The top three reasons for terminations by a landlord were:
- Sale of property (36%)
- Landlord/family member moving in (16%)
- Renovation (10%)
Commenting, chief executive of Threshold, John-Mark McCafferty said: “Threshold’s figures for the first three months of 2018 indicate the seriousness of tenancy insecurity in Ireland. Every day Threshold receives hundreds of calls from concerned tenants, many of whom are facing the real prospect of losing their home. While there are many legitimate terminations of tenancies, we are aware that some landlords are abusing the legislation to hike up their rental yields: using a fake sale, falsely claiming they need the property for a family member, or falsely saying they are planning to carry out substantial renovation as grounds for termination. Even though this behaviour is illegal under the Residential Tenancies Act, we regularly receive complaints from tenants who have been told to leave their homes on these grounds, only for the property to be then re-advertised at a higher rate of rent.
“In instances where property is being sold and a tenancy exists, legislative changes should be made to enable a tenant to remain in the property until the sale has been finalised. This is common practice for commercial properties and would give tenants more time to find a suitable new home. Where a property is being sold as a buy-to-let, existing tenants should be allowed to remain in the property, allowing the new owner to become the new landlord.”

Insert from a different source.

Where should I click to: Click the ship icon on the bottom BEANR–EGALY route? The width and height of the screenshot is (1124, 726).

Mr McCafferty reiterated the charity’s call for housing legislation to be properly enforced. Pointing towards the fact that the onus is on the tenant to make a complaint to the Residential Tenancies Board before it can act, he said that such legislation can only be effective if the tenant has the knowledge and the courage to do so.

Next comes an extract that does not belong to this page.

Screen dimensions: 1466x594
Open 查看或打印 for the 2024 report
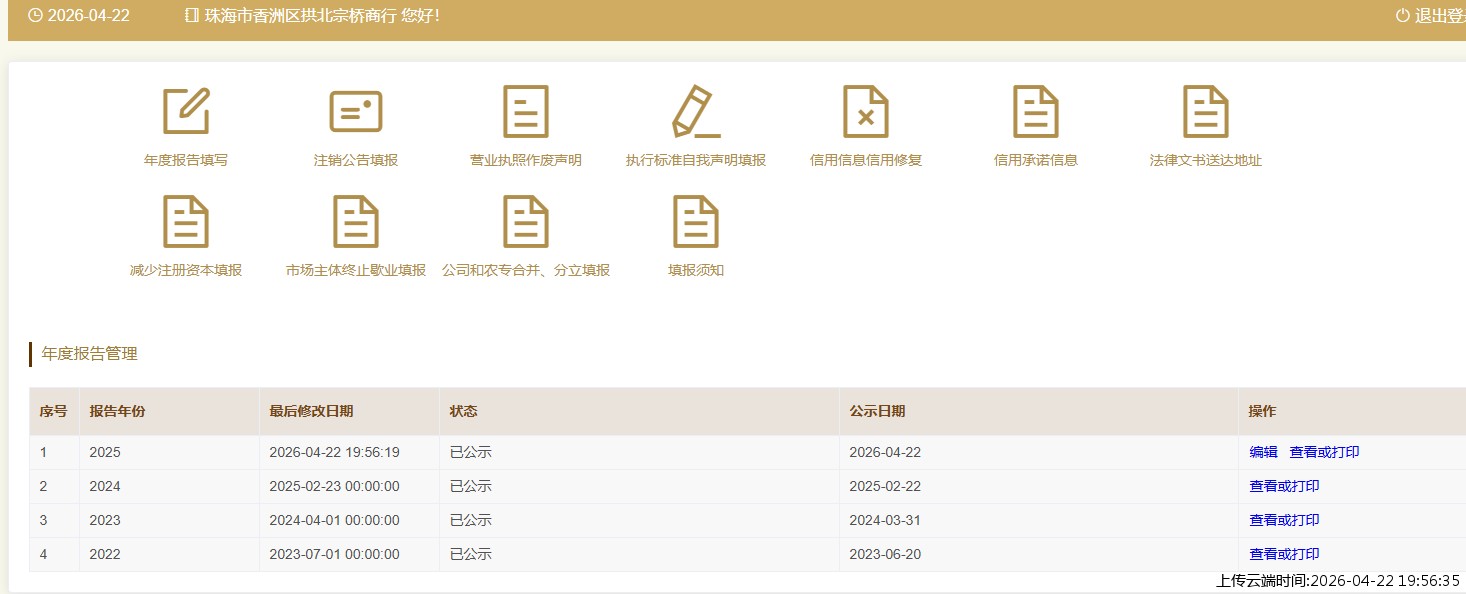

He said: “Threshold regularly represents clients at the Residential Tenancies Board. Where a complaint is upheld, wronged tenants can receive damages of up to €20,000. In our experience, tenants typically receive in the region of €4,000 to €5,000. While we hope that successful cases set an example for other landlords who abuse the law, like many parts of the present system, the responsibility rests on the tenant to bring a case. Until there is proactive policing by the RTB to ensure that landlords comply with the law, some landlords will continue to evade it, with no fear of the consequences.”
He added: “Threshold is urging the Government to put the resources in place to fully enforce current legislation to ensure that all tenancy terminations based on the sale of a property are legitimate. All landlords who use a fake sale to evict a tenant and then place the property on the market at a higher rate should be prosecuted.”